Ali Carter survived a huge scare to beat Barry Hawkins 10-8 and move into the quarter-finals of the Tour Championship in Manchester.
‘The Captain’ led 7-1 after the opening session but lost four of the first five frames as Hawkins threatened to pull off an unlikely comeback in the best-of-19 clash.
But it wasn’t to be in the end as Carter eventually got over the line to set up a mouth-watering last-eight clash with Ronnie O’Sullivan, which gets underway on Wednesday at 13:00 BST.
Hawkins had a mountain to climb to get back into the contest against an in-form Carter but immediately set about eating into his deficit.
He won a scrappy opener before breaks of 56, 80 and 118 saw him clinch four of the first five frames of the session to get within three at 8-5 down.
A frustrated Carter let a chance slip in the next but was given a reprieve when Hawkins broke down on 60 after hanging a black in the jaws and that crucially allowed ‘The Captain’ in to steal a vital frame to make it 9-5.
Hawkins continued to fight and won the next three frames, the last on a respotted black, to set up a tense finale.
Carter wouldn’t be denied, though.

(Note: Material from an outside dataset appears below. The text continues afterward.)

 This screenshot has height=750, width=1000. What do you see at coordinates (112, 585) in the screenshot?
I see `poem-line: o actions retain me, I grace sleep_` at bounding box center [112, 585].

A fluked red got him going in the 18th frame and he held himself together well to seal a dramatic victory, with a resumption of his rivalry with O’Sullivan to come next.

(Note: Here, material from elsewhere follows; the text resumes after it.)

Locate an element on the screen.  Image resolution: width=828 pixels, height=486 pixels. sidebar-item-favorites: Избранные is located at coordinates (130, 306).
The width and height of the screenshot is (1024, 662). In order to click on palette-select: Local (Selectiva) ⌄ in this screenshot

On the other table, Mark Williams prevailed in a final-frame decider against Tom Ford in an epic encounter that featured five centuries.
The Welshman led 8-4 and 9-7 but Ford rallied to take the contest all the way before Williams produced an incredible break to advance to the quarter-finals, where he will meet Judd Trump.

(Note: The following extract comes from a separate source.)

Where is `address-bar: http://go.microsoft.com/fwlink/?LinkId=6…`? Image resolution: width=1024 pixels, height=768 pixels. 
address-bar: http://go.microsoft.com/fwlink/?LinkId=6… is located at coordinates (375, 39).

Leading 5-3 at the resumption, Williams quickly extended his advantage with a break of 112 but Ford showed he was up for the fight, taking the next to pull back within two once again.
Williams opened up a four-frame lead going into the mid-session interval, only for Ford to come roaring back when play resumed.
Breaks of 138 and 133 – to go with his earlier efforts of 114 and 136 in the first session – saw the Englishman reel off three frames in a row to close within one but Williams crucially won on a respotted black to make it 9-7.
Ford was far from finished, though. Recovering from that setback, breaks of 90 and 63 made it 9-9 and set up a one-frame shoot-out.
The first chance is often crucial in these circumstances and it fell the way of Ford, but the Englishman took his eye off a pot with the winning line in sight, allowing Williams to return and compose a scarcely believable break to seal his progress.